* **What to work on**:
Please set down exactly the lines of the listing below from the line containing "Expand the Sonnet 4.5 model selector" through the line containing "1341x754 pixels.", both lines included, leaving out all other lines.

^^^^

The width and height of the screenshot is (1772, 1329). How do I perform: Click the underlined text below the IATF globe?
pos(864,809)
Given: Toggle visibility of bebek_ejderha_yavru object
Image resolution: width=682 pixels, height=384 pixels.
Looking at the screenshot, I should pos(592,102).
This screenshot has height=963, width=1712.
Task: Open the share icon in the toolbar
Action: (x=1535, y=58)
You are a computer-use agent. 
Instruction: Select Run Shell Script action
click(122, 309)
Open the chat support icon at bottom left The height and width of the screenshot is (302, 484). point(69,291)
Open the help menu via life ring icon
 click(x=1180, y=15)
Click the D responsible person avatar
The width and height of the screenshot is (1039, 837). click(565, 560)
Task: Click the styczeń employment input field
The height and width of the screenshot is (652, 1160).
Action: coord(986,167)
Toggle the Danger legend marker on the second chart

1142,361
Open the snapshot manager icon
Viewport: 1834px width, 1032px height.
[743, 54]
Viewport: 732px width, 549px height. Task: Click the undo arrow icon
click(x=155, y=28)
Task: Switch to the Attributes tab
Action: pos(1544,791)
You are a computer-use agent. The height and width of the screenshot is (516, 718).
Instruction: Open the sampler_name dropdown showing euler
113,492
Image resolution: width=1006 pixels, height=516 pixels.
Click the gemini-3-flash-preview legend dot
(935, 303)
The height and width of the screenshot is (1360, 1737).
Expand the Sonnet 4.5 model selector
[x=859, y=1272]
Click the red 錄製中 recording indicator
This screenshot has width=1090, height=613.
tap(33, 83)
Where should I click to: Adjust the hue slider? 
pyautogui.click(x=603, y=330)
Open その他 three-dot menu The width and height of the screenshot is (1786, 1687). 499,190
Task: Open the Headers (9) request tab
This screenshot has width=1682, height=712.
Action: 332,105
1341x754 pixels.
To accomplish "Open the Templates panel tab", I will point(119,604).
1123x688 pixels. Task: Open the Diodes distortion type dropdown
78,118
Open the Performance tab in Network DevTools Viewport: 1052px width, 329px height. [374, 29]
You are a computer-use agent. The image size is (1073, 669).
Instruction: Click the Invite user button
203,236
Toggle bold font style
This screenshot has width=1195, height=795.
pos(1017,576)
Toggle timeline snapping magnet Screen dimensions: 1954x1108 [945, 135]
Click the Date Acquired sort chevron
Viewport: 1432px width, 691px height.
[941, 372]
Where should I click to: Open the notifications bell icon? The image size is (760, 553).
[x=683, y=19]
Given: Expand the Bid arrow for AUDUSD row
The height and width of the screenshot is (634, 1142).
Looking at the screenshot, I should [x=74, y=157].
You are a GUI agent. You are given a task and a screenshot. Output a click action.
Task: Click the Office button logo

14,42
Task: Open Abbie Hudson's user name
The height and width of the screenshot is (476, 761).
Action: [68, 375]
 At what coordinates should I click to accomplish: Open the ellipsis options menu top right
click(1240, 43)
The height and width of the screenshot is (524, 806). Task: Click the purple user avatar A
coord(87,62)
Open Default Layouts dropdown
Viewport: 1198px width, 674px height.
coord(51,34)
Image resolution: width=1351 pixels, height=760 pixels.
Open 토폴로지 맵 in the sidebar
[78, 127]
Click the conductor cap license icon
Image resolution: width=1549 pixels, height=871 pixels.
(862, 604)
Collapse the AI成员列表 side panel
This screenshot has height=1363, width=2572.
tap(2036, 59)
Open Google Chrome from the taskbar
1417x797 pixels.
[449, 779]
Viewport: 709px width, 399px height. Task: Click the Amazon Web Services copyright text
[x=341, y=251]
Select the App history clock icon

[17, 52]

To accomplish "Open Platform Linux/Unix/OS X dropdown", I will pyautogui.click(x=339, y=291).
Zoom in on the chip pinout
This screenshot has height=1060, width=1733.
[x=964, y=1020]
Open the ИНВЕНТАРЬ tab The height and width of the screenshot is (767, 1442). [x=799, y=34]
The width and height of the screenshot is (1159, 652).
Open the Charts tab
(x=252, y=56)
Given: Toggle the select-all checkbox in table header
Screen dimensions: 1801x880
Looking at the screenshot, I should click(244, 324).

^^^^

* **Response to this task**:
Expand the Sonnet 4.5 model selector
[x=859, y=1272]
Click the red 錄製中 recording indicator
This screenshot has width=1090, height=613.
tap(33, 83)
Where should I click to: Adjust the hue slider? 
pyautogui.click(x=603, y=330)
Open その他 three-dot menu The width and height of the screenshot is (1786, 1687). 499,190
Task: Open the Headers (9) request tab
This screenshot has width=1682, height=712.
Action: 332,105
1341x754 pixels.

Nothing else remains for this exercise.